グラナージ~機械仕掛けのメモリー~#18
第18話「三匹の機械虫」
文字数 1,360文字
ノームとは、メル・マナの地下に住むこびとのことだ。
いや、こびとには謎が多い。アル・マナの地下にもいるかもしれない。
いずれにしても、こびとは手先が器用で、何でも作ることが出来た。
グラナージ・アヌム(メル・マナの図書館)の鍵は、アルとメルが作った。しかし、メルがいない状態では、アル一人では作れないのだ。
そこで、アルはノームに頼むことにした。それも、「鍵作りのノーム」に。鍵作りの専門家のノームのことだ。

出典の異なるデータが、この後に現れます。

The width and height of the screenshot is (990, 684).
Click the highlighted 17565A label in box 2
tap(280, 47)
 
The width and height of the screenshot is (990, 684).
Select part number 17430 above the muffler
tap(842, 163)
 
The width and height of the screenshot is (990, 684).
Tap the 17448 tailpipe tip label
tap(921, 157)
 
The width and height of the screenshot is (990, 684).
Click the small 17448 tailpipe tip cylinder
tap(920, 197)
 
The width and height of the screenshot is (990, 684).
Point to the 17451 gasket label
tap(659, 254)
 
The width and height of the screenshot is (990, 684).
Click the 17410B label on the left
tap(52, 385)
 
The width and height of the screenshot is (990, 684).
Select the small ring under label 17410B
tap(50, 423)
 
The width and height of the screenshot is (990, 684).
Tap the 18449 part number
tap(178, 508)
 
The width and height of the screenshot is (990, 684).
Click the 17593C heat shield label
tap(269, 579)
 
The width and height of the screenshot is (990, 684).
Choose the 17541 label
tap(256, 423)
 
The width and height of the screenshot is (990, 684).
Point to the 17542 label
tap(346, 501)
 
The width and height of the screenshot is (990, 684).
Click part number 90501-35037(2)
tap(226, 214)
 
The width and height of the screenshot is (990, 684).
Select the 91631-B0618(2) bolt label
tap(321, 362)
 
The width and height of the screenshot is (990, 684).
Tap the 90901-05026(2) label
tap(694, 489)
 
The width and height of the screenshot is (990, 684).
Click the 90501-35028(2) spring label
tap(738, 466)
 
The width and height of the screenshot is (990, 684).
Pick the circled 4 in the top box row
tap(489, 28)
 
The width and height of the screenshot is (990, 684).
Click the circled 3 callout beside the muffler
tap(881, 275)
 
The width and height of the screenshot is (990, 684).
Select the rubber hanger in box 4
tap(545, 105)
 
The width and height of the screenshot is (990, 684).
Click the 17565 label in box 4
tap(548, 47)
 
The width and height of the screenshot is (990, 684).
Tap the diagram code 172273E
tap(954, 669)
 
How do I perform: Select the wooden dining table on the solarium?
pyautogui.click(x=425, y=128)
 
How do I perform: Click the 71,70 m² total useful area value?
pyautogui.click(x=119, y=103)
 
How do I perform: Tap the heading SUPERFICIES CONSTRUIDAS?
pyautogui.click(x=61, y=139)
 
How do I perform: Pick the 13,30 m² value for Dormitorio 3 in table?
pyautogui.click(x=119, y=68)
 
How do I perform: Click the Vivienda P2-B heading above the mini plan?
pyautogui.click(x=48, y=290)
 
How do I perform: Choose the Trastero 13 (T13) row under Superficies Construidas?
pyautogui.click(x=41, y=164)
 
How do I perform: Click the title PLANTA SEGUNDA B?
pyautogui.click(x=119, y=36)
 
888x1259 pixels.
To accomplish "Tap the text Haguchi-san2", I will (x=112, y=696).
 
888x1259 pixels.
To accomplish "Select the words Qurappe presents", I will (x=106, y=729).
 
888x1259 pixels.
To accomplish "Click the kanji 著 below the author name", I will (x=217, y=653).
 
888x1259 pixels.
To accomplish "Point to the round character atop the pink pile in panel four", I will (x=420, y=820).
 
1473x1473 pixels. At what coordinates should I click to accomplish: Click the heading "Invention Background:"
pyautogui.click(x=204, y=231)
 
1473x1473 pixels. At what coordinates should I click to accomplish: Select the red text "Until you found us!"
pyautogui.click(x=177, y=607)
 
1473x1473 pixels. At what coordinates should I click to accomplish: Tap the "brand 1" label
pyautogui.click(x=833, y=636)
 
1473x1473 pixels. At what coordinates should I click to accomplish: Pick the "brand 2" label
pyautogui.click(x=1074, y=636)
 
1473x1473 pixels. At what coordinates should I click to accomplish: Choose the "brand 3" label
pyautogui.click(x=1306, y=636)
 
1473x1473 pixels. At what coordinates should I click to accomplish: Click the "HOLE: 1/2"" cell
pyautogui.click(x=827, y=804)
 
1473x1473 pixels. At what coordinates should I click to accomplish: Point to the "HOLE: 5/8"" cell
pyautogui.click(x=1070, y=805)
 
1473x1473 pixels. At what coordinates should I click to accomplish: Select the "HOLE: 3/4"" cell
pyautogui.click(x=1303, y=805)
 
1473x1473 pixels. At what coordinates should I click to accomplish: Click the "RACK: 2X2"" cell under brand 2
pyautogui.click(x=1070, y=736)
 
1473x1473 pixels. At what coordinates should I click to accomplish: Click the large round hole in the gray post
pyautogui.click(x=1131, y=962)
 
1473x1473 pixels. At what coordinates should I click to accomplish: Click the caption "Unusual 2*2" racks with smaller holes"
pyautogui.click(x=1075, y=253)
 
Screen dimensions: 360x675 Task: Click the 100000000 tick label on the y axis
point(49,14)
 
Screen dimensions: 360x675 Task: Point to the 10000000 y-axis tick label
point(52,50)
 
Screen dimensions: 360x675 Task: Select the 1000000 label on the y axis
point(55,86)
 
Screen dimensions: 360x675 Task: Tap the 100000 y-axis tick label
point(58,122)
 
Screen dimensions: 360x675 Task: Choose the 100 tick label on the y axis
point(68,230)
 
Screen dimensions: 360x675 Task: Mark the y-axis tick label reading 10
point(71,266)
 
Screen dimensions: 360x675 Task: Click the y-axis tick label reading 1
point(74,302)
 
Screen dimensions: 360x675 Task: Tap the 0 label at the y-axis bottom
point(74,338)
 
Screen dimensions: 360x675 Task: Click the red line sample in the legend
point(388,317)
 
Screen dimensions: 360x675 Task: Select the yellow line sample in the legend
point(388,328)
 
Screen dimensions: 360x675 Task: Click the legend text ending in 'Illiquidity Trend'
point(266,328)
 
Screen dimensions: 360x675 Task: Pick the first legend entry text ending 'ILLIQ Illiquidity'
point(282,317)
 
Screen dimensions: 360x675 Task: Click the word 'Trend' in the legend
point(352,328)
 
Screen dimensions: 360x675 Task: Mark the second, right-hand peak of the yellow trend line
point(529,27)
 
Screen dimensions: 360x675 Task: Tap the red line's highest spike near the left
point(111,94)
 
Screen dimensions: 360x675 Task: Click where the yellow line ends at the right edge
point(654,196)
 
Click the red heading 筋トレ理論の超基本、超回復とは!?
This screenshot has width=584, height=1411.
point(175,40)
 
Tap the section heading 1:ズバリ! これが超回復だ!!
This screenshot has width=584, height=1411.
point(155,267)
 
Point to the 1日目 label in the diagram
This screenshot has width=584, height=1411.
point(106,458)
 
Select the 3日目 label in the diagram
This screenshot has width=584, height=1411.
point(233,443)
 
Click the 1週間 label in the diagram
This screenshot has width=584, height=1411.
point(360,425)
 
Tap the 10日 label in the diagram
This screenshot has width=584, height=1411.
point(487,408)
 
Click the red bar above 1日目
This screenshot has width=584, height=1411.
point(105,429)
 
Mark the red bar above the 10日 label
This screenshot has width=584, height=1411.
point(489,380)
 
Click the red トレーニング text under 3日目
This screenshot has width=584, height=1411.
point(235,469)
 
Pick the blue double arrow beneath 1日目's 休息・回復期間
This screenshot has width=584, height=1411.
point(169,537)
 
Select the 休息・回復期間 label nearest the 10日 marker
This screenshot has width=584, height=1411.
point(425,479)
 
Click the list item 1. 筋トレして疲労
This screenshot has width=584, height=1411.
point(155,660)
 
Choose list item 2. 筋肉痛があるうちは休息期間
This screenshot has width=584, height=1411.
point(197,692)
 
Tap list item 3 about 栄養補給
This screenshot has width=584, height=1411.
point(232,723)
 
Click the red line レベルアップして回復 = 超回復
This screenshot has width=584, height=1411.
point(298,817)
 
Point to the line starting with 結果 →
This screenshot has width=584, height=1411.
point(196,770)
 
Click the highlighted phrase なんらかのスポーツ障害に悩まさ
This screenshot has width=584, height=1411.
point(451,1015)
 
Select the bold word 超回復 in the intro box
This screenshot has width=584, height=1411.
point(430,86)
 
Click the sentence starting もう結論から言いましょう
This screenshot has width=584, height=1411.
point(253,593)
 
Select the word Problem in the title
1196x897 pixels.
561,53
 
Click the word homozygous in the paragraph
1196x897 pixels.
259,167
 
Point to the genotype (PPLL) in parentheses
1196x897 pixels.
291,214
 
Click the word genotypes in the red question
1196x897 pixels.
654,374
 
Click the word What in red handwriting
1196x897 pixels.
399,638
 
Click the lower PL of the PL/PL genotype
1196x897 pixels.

テントウは、アルの命令を聞き、機械虫たちに協力を仰いだ。
カエルとクモ、ヤママユガの三匹はすぐにやって来た。
緑色のカエルと、灰色のクモ、そして太い茶色の体に、茶色の羽の真ん中に目玉のような模様がついたヤママユガ。カエルとクモは、テントウと同じくらいの大きさだが、ヤママユガは、それより少し大きかった。
「いやあああ!!」
ハルカは怖がって大声を上げた。
「ヤママユちゃんのふさふさした触角は可愛いけどー、ちょーっとその羽ちゃんは…ビックリしちゃうかなー?」
苦笑いしながら、ナツキが言った。
男子二人は平気な顔をしているように見えたが、アキトの顔は少し青ざめていた。
「ああ、これね。今隠すから。」
ヤママユガは、羽を畳んだ。すると、太い体だけの姿になり、芋虫みたいになった。
「これでどうかな?」
「うーん…。怖くはないけど…。」
「ヤママユガをそんなに嫌うなよ。いい奴なんだ。まあ、怒らせるとマジ怖いけどな。」
テントウが言った。
「嫌ってるわけじゃないの。ただちょっと…苦手というか…。でも、羽を隠せばそうでもないかも。ごめんなさい、ヤママユガさん。」
ハルカは謝った。
「いや、大丈夫。慣れてるから。平気平気。」
ヤママユガは笑ってみせた。
「ノームって、こびとってことは、小さいの?」
「ああ。俺たちよりも小さいんだ、あいつら。それでも悪知恵の塊で。ヤママユガの羽で脅さないと絶対言う事を聞かないからな。」
「それもかわいそうじゃない?」
「ハルカは本当に優しいな。ノームはそんなにヤワな奴らじゃないんだ。地下に暮らしてるくらいだからな。タフだし頭も切れるし働き者だ。だが、金には汚い。今回のことだって、普通に交渉したらいくら請求されるか分かったものじゃない。だが、アル様の命令と聞けば話は違ってくるかもしれないし、更にヤママユガの脅しがあれば、いくらあいつらでも、言う事を聞いてくれるに違いない。」
「うーむ。金か…。金はメルが管理してるんだ。私は…今月の服代を我慢すれば少しはなんとかなるかもしれないが…。すまん。」
「アル様はそんなことを気にせずとも。大丈夫です。お任せ下さい!」
テントウは張り切っていた。
そして、早速地下のノームに会いに行くことになった。
地下へは、セーブポイントでは行けない。
そこへ通じる秘密の穴がメトロポリスの南側にある。
テントウは、道にあったマンホールを開けた。
「ここから地下へ行けるんだ。」
マンホールから下へ向かって梯子が伸びていた。
四人と子供竜のアカリ、それに機械虫たちは梯子を降りて、地下通路に到着した。
アカリが、尻尾の先に火を灯して、それが明かりになって、暗い道を照らし出した。
「いいぞ。アカリ。これで進みやすくなったな。」
テントウが先を行った。あとから皆ついて行った。